PDGF-B has been demonstrated to increase the interstitial fluid pressure (IFP), which is assumed to compress the intratumoral vessels [38], thus affecting the vascular functionality. In 4T1 tumors of the control group, those major arteries with multiple layers and VSMCs coverage were found to be severely compressed (Fig. 6f), with only very few arteries were patent with open lumen. Compared to the control group, the percentage of patent vessels was significantly elevated in 4T1 tumors of the metformin group (Fig. 6f). PDGF-B signaling has been reported to regulate the interstitial fluid pressure accompanied with the hyper-activated Hippo signaling. As was expected, the expression level of YAP was decreased by metformin in 4 T1 tumors (Additional file 1: Figure S1C).

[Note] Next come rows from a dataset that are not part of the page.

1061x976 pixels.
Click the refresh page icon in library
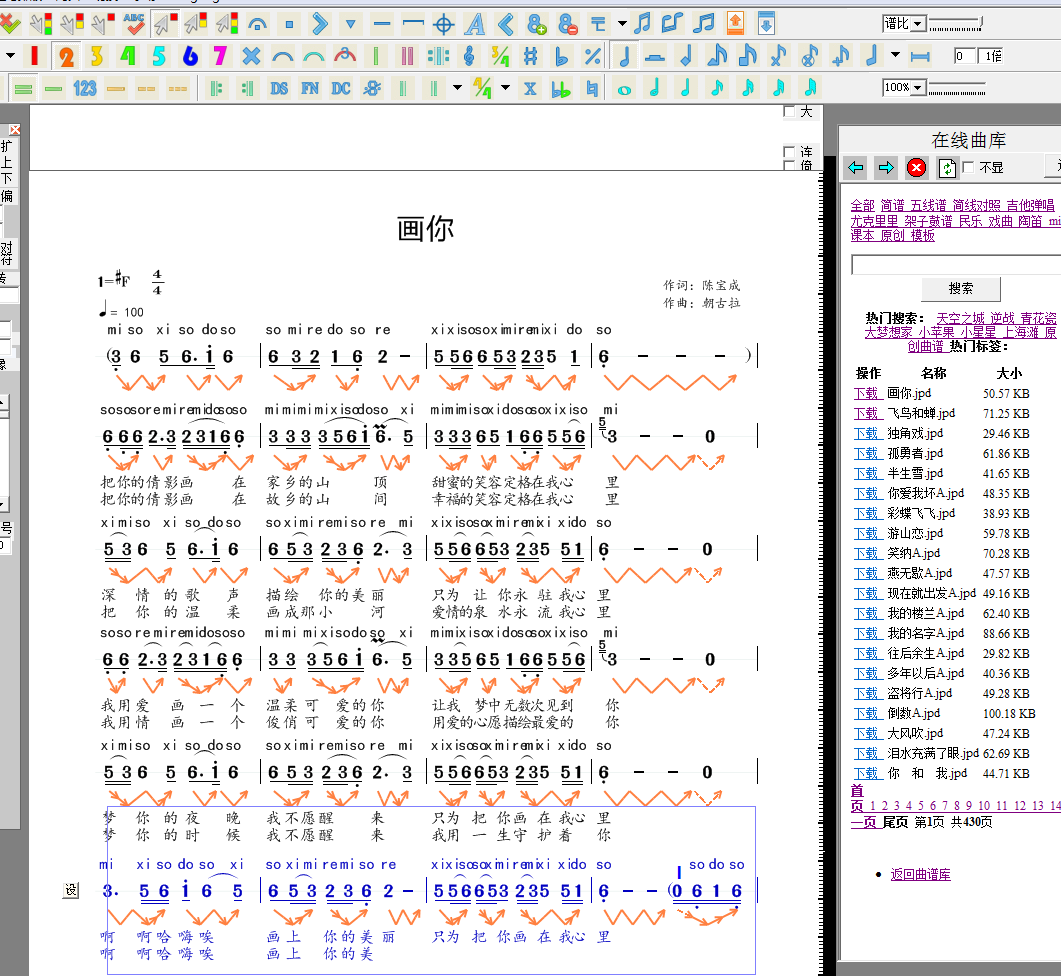[x=946, y=167]
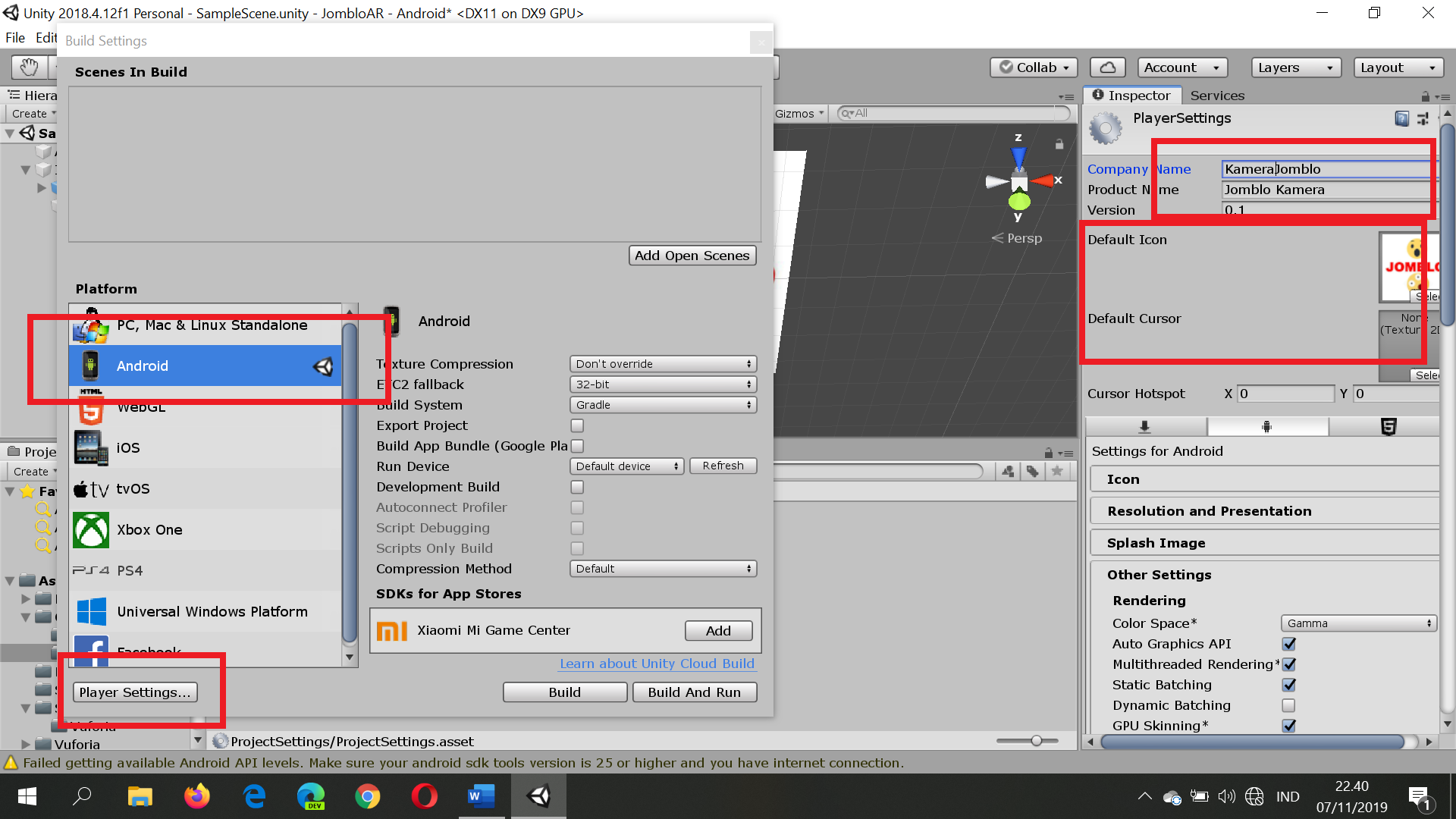Image resolution: width=1456 pixels, height=819 pixels.
Task: Click the project icon size slider
Action: (1036, 741)
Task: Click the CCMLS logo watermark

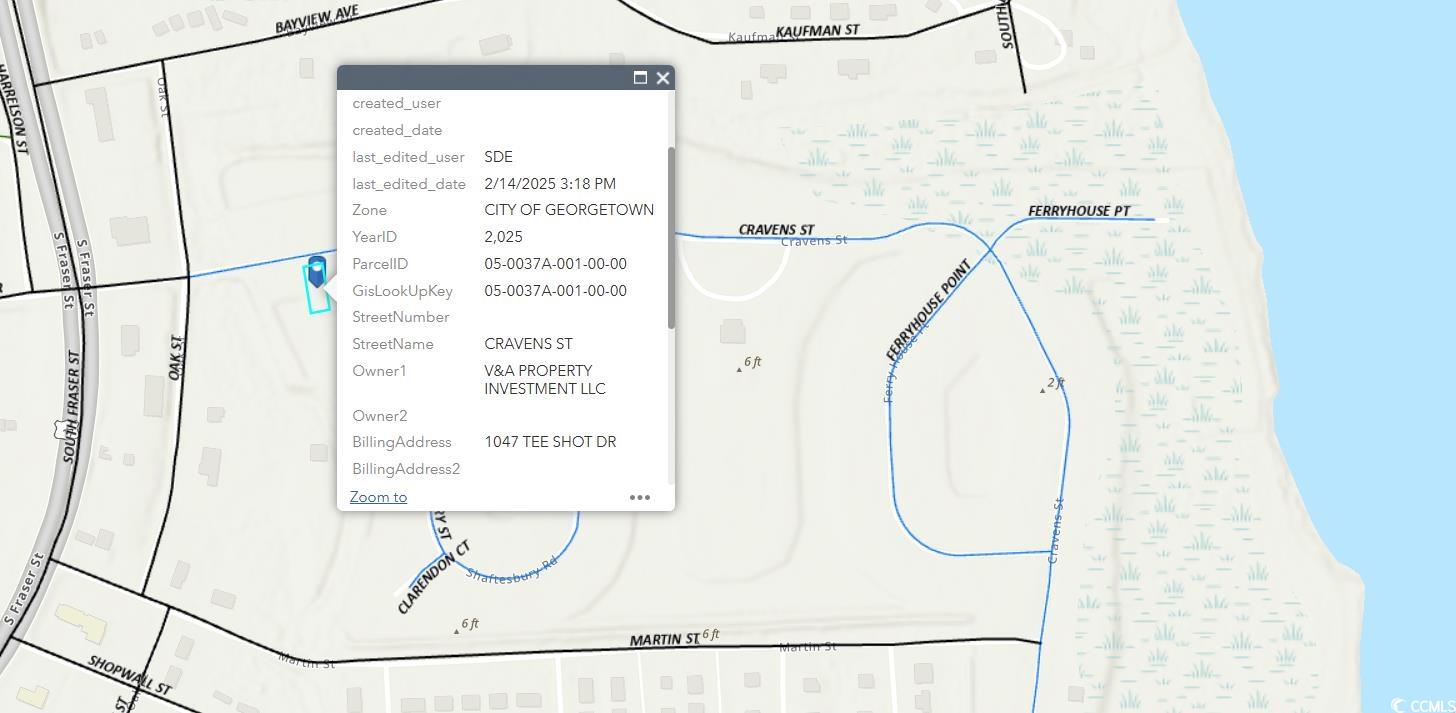Action: [x=1421, y=705]
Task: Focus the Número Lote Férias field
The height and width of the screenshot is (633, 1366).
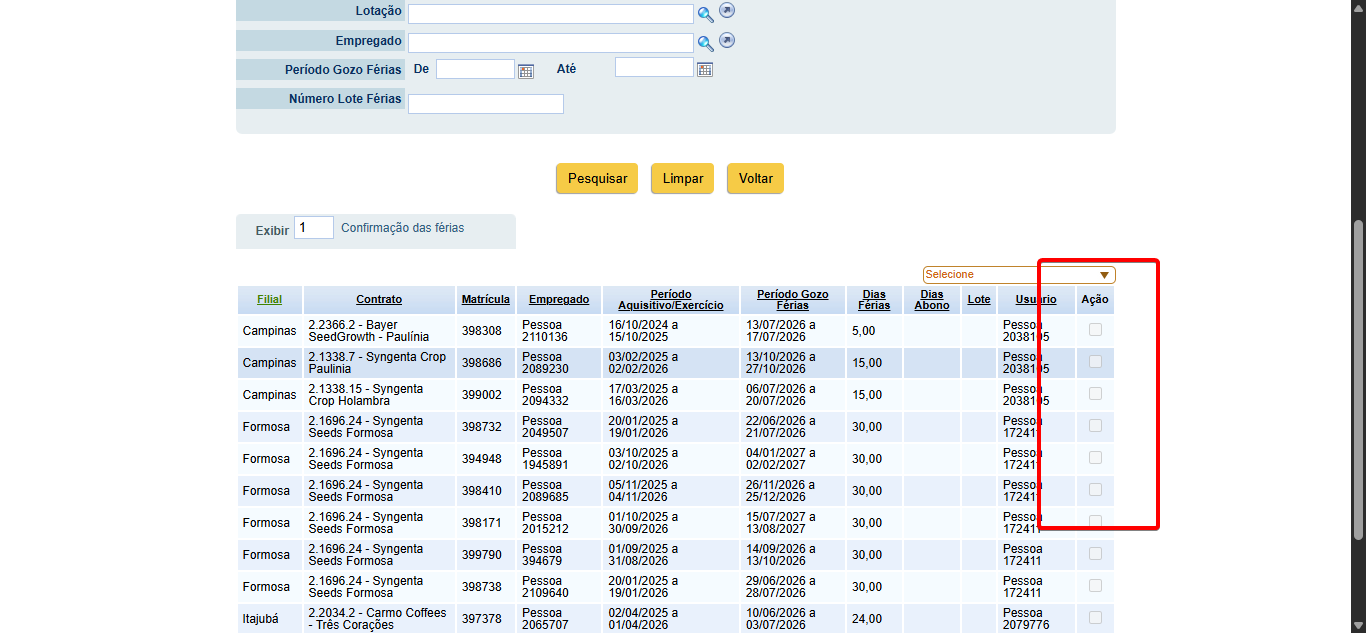Action: click(x=486, y=104)
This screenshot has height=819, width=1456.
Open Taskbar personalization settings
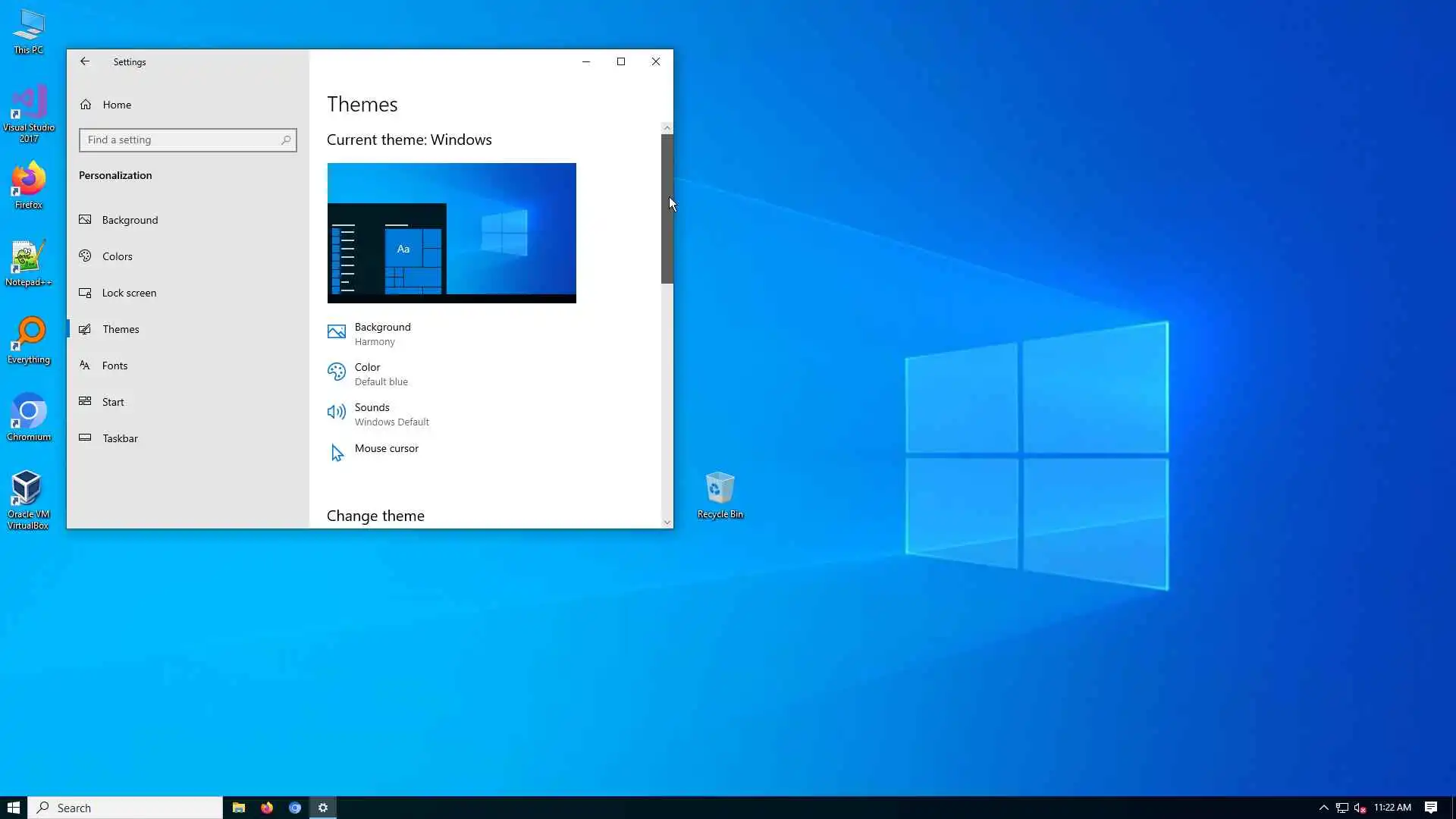click(x=120, y=438)
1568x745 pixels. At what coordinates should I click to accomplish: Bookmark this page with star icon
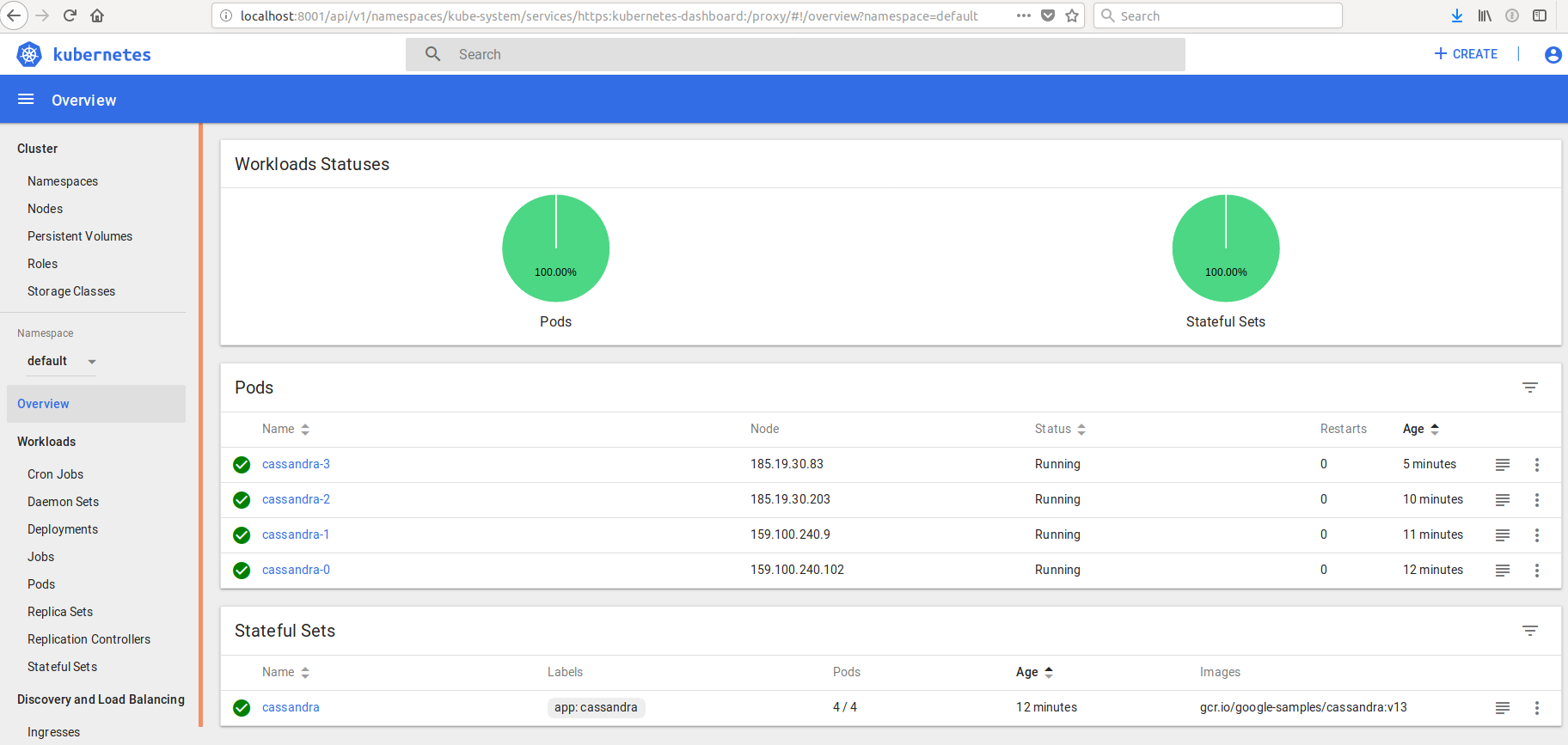1072,15
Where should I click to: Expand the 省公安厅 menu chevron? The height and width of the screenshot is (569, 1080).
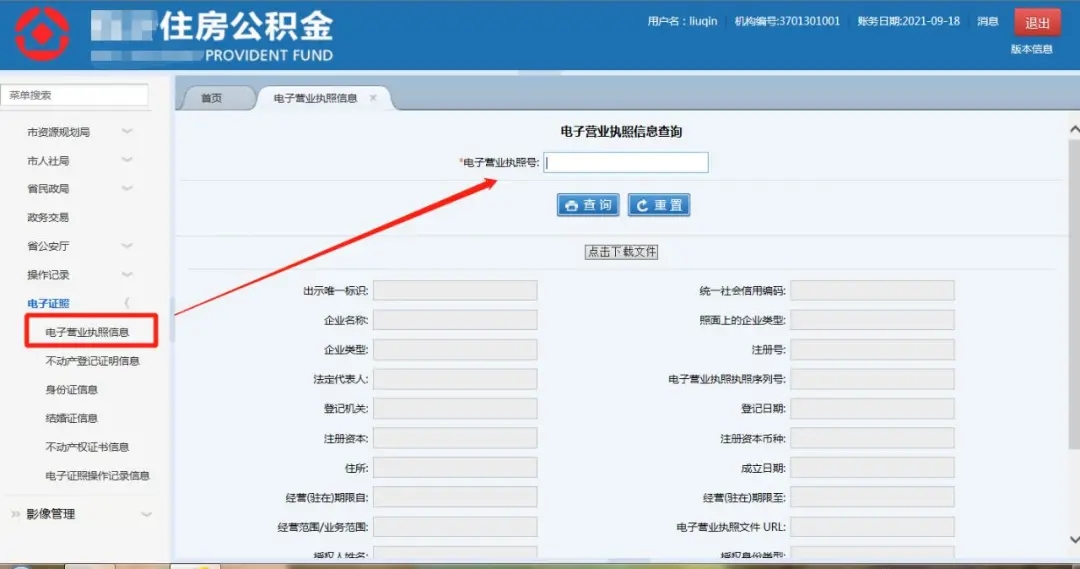click(127, 246)
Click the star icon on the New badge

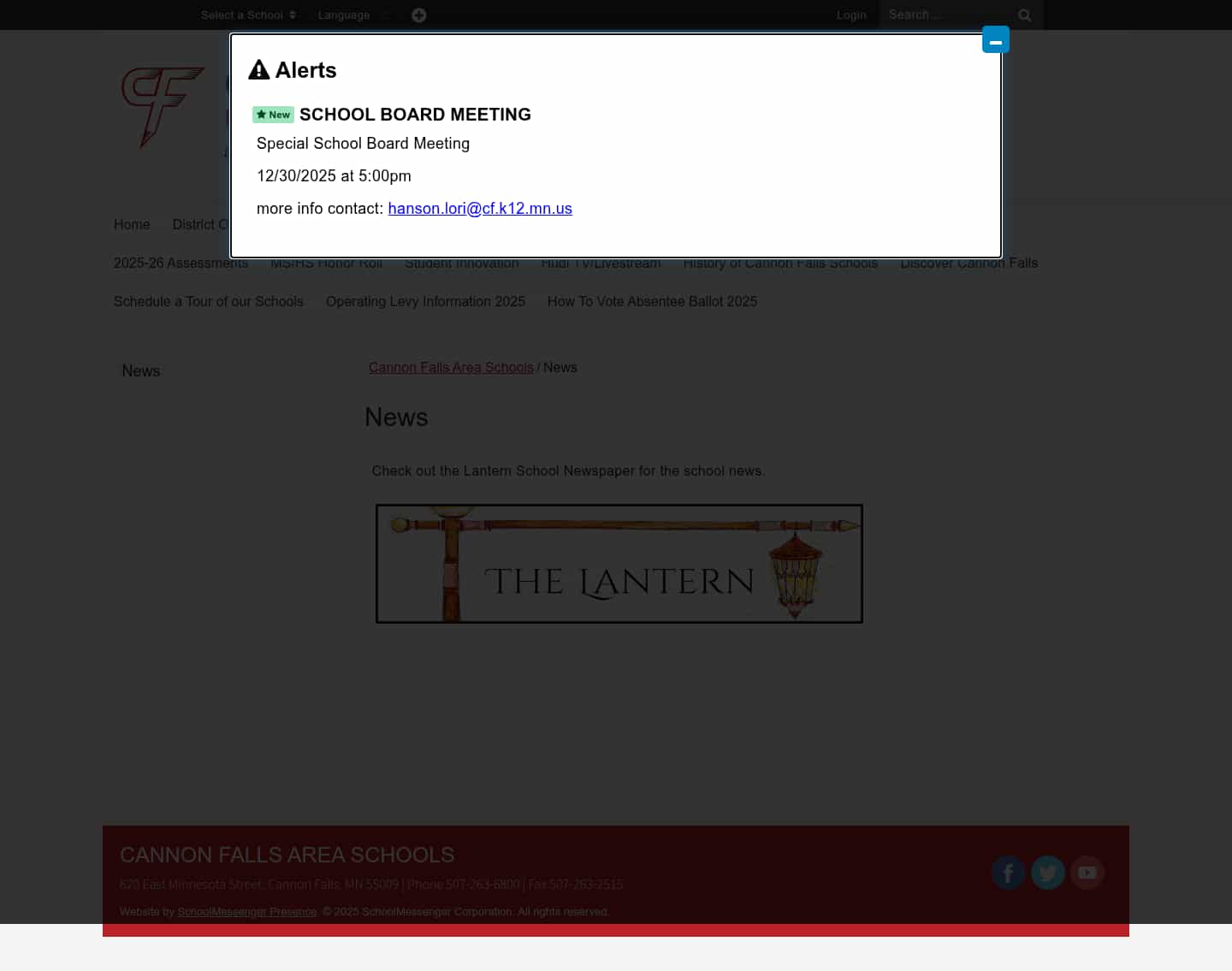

These evidences suggested that the down-regulation of PDGF-B by metformin might be contributed to reduce the compression of cancer cells to vessels.

High PDGF-B expression was associated with poor prognosis and high CD31 expression

To determine if PDGF-B expression is associated with prognosis in female patients with breast cancers, the published TCGA dataset containing both gene expression and survival data was employed. 1064 patients were divided into high (≥10.14 FPKM) and low (< 10.14 FPKM) PDGF-B expression groups. High PDGF-B mRNA expression levels were associated with a significantly decreased 5-year survival rate (Fig. 6g). Further analysis for the relationship between mRNA levels of PDGF-B, PCNA, Ki-67 and CD31 was performed to investigate what contributed to the poor prognosis. Both PCNA and Ki-67 mRNA levels were not correlated with PDGF-B mRNA levels (Fig. 6h). Interestingly, increased CD31 mRNA levels were associated with significantly increased PDGF-B mRNA levels (Fig. 6h). These evidences suggested the contribution of PDGF-B to poor prognosis was associated with the vascular mechanism, but not the direct proliferative promotion of breast cancer cells.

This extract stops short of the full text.